Convidei para jantar: Pedro Almodóvar

Vermelho. Côr. Paixão. Alucinações. Sentimentos. Simplicidade. Mulheres. Amor. Comida. Música. De tudo isto e muito mais se fazem os filmes de Pedro Almodóvar. É impossível ficar indiferente aos seus enredos quase loucos, mas também tão humanos, até porque afinal de louco todos temos um pouco não é?

Foi com o "Mulheres à Beira de um Ataque de Nervos" que Pedro Almodóvar me rendeu. Com a trama bem urdida que ligava os vários personagens numa série de coincidências enquanto a pobre Marisa dormia por conta de um gaspacho "temperado" de soníferos que Pepa havia preparado para Ivan, o amante que a tinha abandonado. Marquei este filme com gargalhadas e ainda hoje o tenho como uma das minhas comédias preferidas (a par com "O Monstro" de Roberto Begnini e "L`emmerdeur", de Édouard Molinaro).
A partir daí foi inevitável acompanhar os filmes dele. Descobrir, em cada um, as cores dos sentimentos mais profundos. Sim, porque Pedro Almodóvar transforma os sentimentos em cores. Cores vivas e despertas. E também em sabores e aromas, como esse gaspacho de Pepa, cheio do orgulho de uma mulher desprezada ou o "pisto manchego" que Raimunda prepara em "Volver", transformando a sua "mão culinária" numa fonte de sobrevivência.




Quis preparar um gaspacho para recordar aquela primeira incursão no cinema de Almodóvar, mas pareceu-me demasiado trivial. Queria surpreendê-lo da mesma forma que nos consegue surpreender com as suas estórias, além de que, a bem da verdade, sopas de tomate não são o nosso forte e frias muito menos. Não sei o que me parecia servir ao nosso convidado um prato em que não o acompanharíamos. Acabei por descobrir esta alternativa doce, simples e ... vermelha, digna de uma tela de cinema. Pedro surpreendeu-se  com a escolha, provou e ... adorou. Seguiram-se momentos bem dispostos, até hilariantes. Falamos de comida, claro, e do quanto Almodóvar aprecia os sabores cozinhados por sua mãe e a cozinha tradicional espanhola, tal como nós apreciamos a cozinha tradicional portuguesa. Ficou a promessa de um novo encontro, num dia de Verão e de um churrasco feito pelo D. e assim passou mais um belo jantar do desafio "Convidei para Jantar", desta vez com tema proposto pela Pami Sami, no seu Receitas do Menu Verde.
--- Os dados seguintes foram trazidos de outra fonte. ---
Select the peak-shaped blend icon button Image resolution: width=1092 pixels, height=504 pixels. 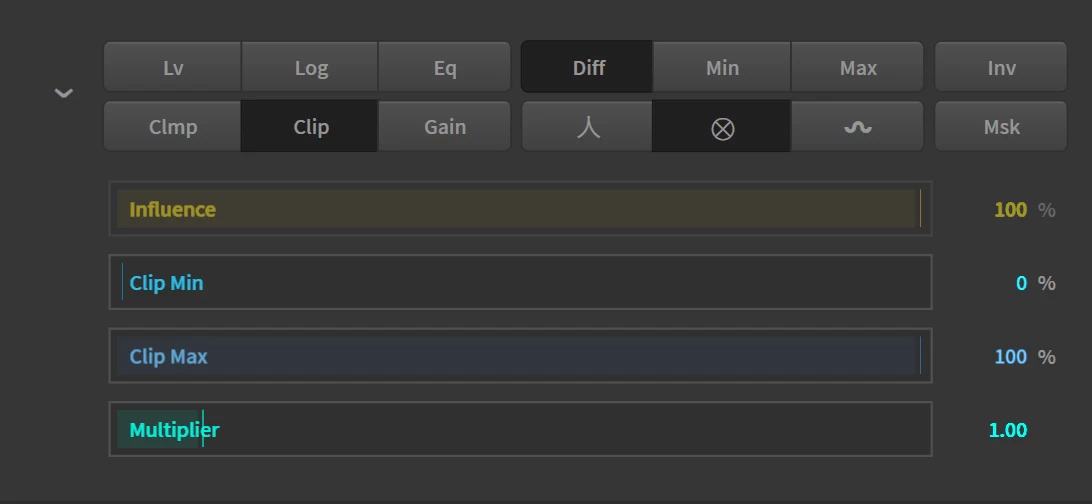tap(587, 126)
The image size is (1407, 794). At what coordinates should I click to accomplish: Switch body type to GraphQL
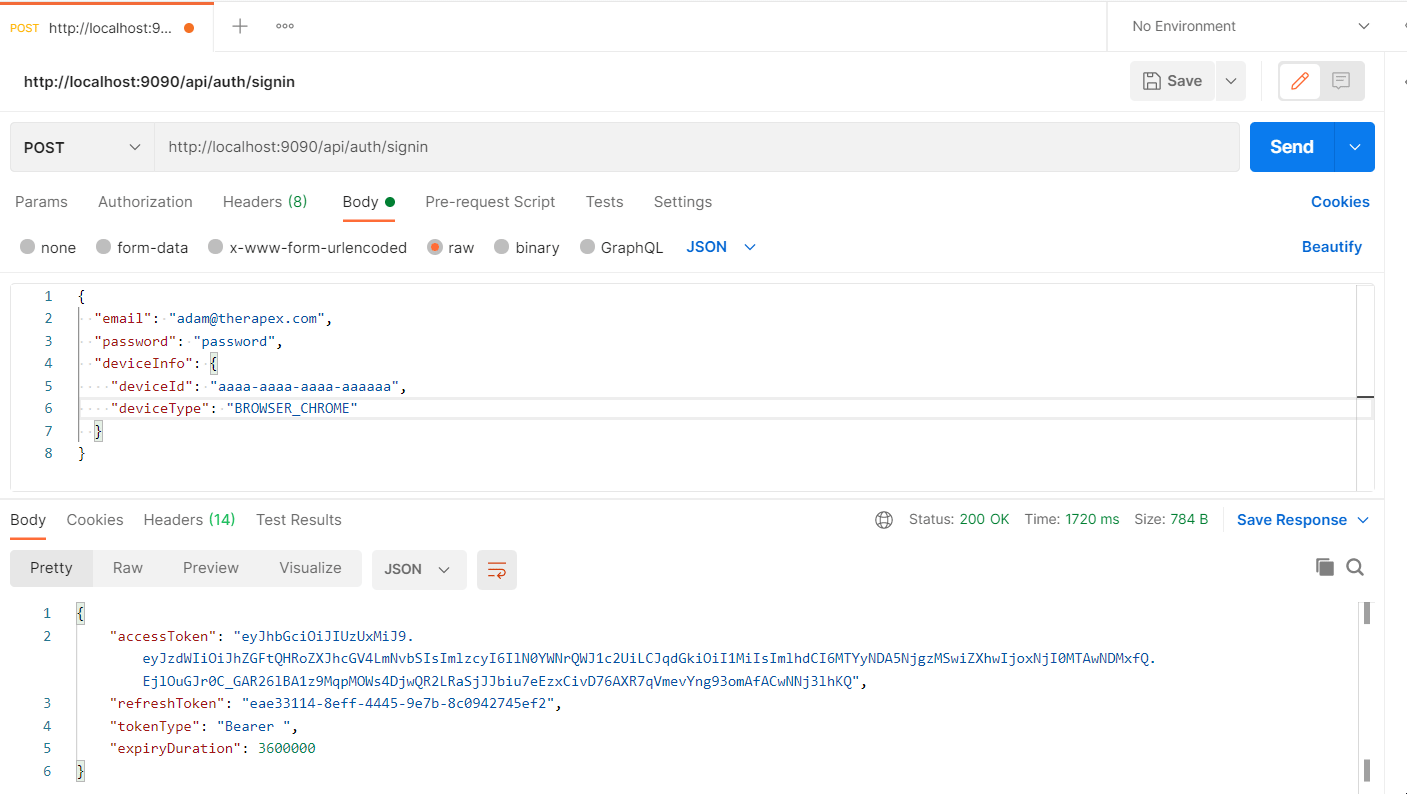(621, 247)
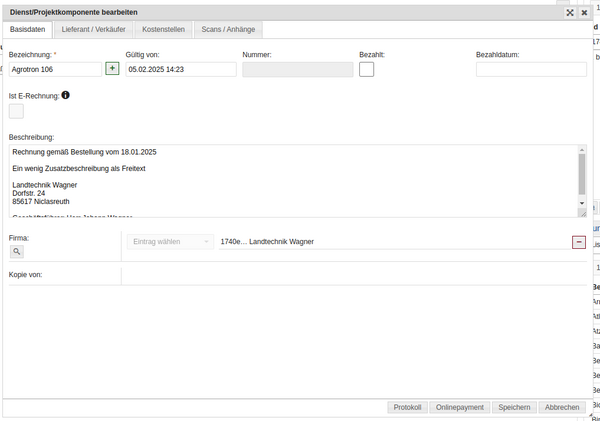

(Fonte: "Entre Coentros e Poejos" da autoria do chefe António Nobre)

Ingredientes: (serve 3)
1 fatia grande de melancia
Canela em pó a gosto
Folhas de hortelã
1 fatia de pão rústico do dia anterior
1 colher de sopa de azeite


Preparação:
Comece por cortar o pão em cubos. Aqueça o azeite numa frigideira anti aderente e frite os cubos de pão. Reserve.
Descasque e retire as sementes á melancia e triture no liquidificador ou bimby (alguns segundos velocidade 7).
Junte a canela e misture.
Coe se necessário e distribua por taças ou copos.
Polvilhe com a hortelã cortada em tirinhas e sirva com os croutons.